As I expect I’ll be doing on most of these meanderings, I sit for a while, just to see what arises.  Plunking myself on a small knoll in a parkette at Van Horne and Hutchison,

IMG_0119

my eyes settle after a while on the abandoned building across the street.  Dominating the assortment of graffiti is the word “PEUR” – French for “fear” – scrawled in large, jagged yellow letters three times across.  PEUR PEUR PEAR.  FEAR FEAR FEAR.  On the other side of the street, someone has painted the world “ANCHOR” on a building. 

IMG_0124

IMG_0126

Fear 3, Anchor 1. 

That sounds like just about the right ratio to describe our lives.  To the extent one can really know such things, I think I’ve detected some anchors.  The young Hasidic couple, husband pushing a stroller, wife wrapped in an olive jacket, chatting with attentiveness and ease, like lifelong best friends.  The young Hasidic boy in a blue-striped polo shirt, one hand held firmly by his father’s as they cross the street, the other animatedly gesticulating a story.  Soon, I am surrounded by a frolicking troop of developmentally disabled young people and their counsellors.  One of the kids rolls in the grass for a while with a counsellor, who finally says, “That’s it.  I’m all out of smiles.”  Another keeps chanting, “Scooby Doooo, where are youuuu?” occasionally winning the laugher he’s chasing.  And still another sits happily, lovingly held in a counsellor’s lap.  All anchored, all seemingly secure.

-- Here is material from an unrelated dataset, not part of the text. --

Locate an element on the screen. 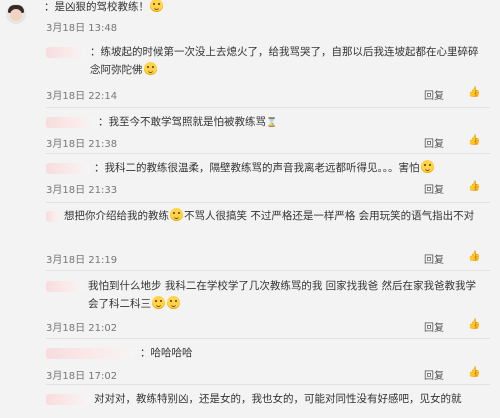 This screenshot has width=500, height=418. scared-emoji-icon is located at coordinates (427, 166).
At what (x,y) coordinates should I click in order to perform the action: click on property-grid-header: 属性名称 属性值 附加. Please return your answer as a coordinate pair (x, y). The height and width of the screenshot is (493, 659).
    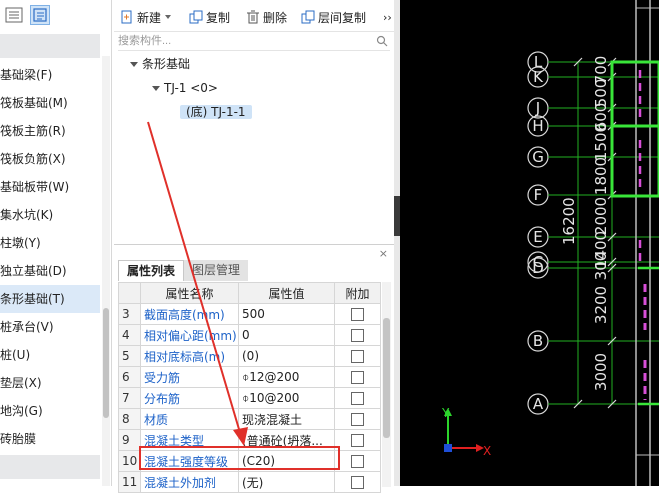
    Looking at the image, I should click on (250, 293).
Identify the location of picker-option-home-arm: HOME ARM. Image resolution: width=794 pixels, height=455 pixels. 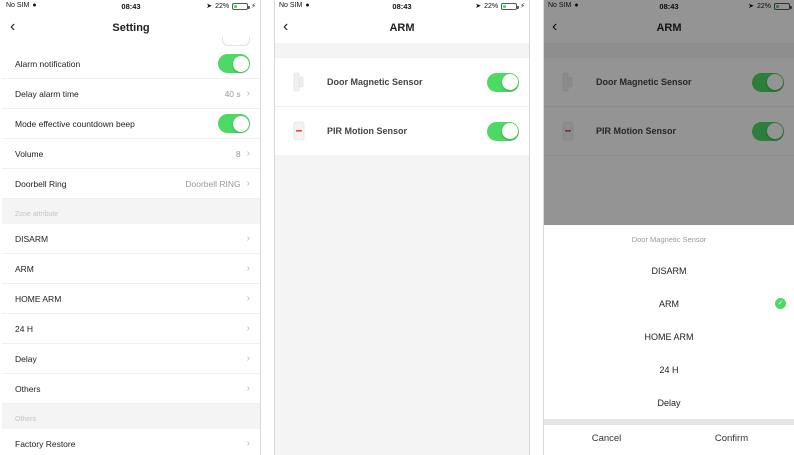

But what is it to be their parents, I wonder, knowing how unlikely it is their children will ever be capable of fending for themselves?  And I think back to the many Hasids I’d passed, walking with haste and speaking urgently into their phones, as if trying to forestall something from going awry.  Not far from me, a couple of guys on their lunch break are spending more time with their phones than each other, as if they’ll otherwise miss out on something crucial, some source of relief and happiness that could pass them by if they are not vigilant.

Yes, 3:1 seems like the right fear-to-anchor ratio to describe our lives.  We all carry fear, a grea deal of it, sometimes of our own invention, sometimes pressed upon us from stark reality.  The next time someone pisses me off (or is that the next time I get pissed off with someone?), I might do well to remember this ratio, and on my good days, summon a greater capacity for kindness.

IMG_0120

PS: I have an agreement in principal to buy a gas station. 

It happened when I went looking for some batteries, which were out of stock.  Then I spotted a package of nuts.

“Well now that I’m here,” I began, “it would be rude of me -”

“- not to buy something,” the clerk said.

“Exactly.”

“If you want, you can buy the whole store.”

“Can I get a discount?”

“Sure.  We’ll give you the whole thing for half a million.  In cash.”

“Deal.  I need to go to a bank machine.”

“No problem.  In the meantime, I’ll let the owner know so he can prepare the papers.”

Maybe there’s a lesson in fear and anchors in this too, but I’m too busy figuring out why it took me three hours to walk two kilometres.